View video of a recent event at HLS celebrating the publication of Stuntz's book:
Stevens describes the book as one that “merits careful attention because it accurately describes the twin problems that pervade American criminal justice today—its overall severity and its disparate treatment of African-Americans.”
In the conclusion of his analysis, Stevens writes: “For each of three reasons, Professor Stuntz’s account of the ‘collapse’ of an overgrown system of criminal law enforcement is well worth reading. It is full of interesting historical discussion. It accurately describes the magnitude of the twin injustices in the administration of our criminal law. It should motivate voters and legislators to take action to minimize those injustices.”
Stevens also offers some criticism, diverging from Stuntz’s assessments in some respects. Stating, “While virtually everything that Professor Stuntz has written is thought-provoking and constructive, I would not characterize the defects in American criminal justice that he describes as a ‘collapse,’ and I found his chapter about ‘Earl Warren’s Errors’ surprisingly unpersuasive.”
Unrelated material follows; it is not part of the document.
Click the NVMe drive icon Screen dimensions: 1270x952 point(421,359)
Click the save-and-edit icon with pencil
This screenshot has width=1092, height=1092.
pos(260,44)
Stuntz’s book has also received praise from Lincoln Caplan in Democracy, Peter Monaghan in The Chronicle of Higher Education and Paul G. Cassell in The Wall Street Journal.
Caplan wrote: “[Stuntz] developed an original, sweeping, and brilliant understanding of his field, which he sought to synthesize in this work. … While he co-authored a shelf full of respected textbooks about criminal law and criminal procedure, this is his only book for a general readership. It is his masterwork. The book is written in direct, energetic, and forceful prose, without stinting on nuance. It is a form of purposeful history, with close analyses of Supreme Court cases and doctrine; crime data by race, class, and geography; the workings of American politics at the national, state, and local levels; the interplay of legal, political, economic, and social forces; and attention to seminal documents of law and governance, especially the Constitution and its Bill of Rights.”
Monaghan said: “It is what colleagues said it would be: an extraordinary work of systematic analysis of a kind that [Stuntz] claimed American jurisprudence too infrequently attempts. And it frankly states the contentious charges he had been making with increasing force—and increasing converts—during his shortened career. His analysis is complex, but one concept underpins much of what he believes is lacking in criminal justice today: For much of American history, outside the South, local criminal-justice institutions such as police and courts "punished sparingly, mostly avoided the worst forms of discrimination, controlled crime effectively, and for the most part, treated those whom the system targets fairly."
Cassell said: "[T]he overarching themes of 'The Collapse of American Criminal Justice' deserve wide discussion, and the book as a whole can be rightly seen as the capstone to a distinguished legal career. Americans may debate whether our criminal-justice system has truly collapsed, but few would argue that it can't be improved."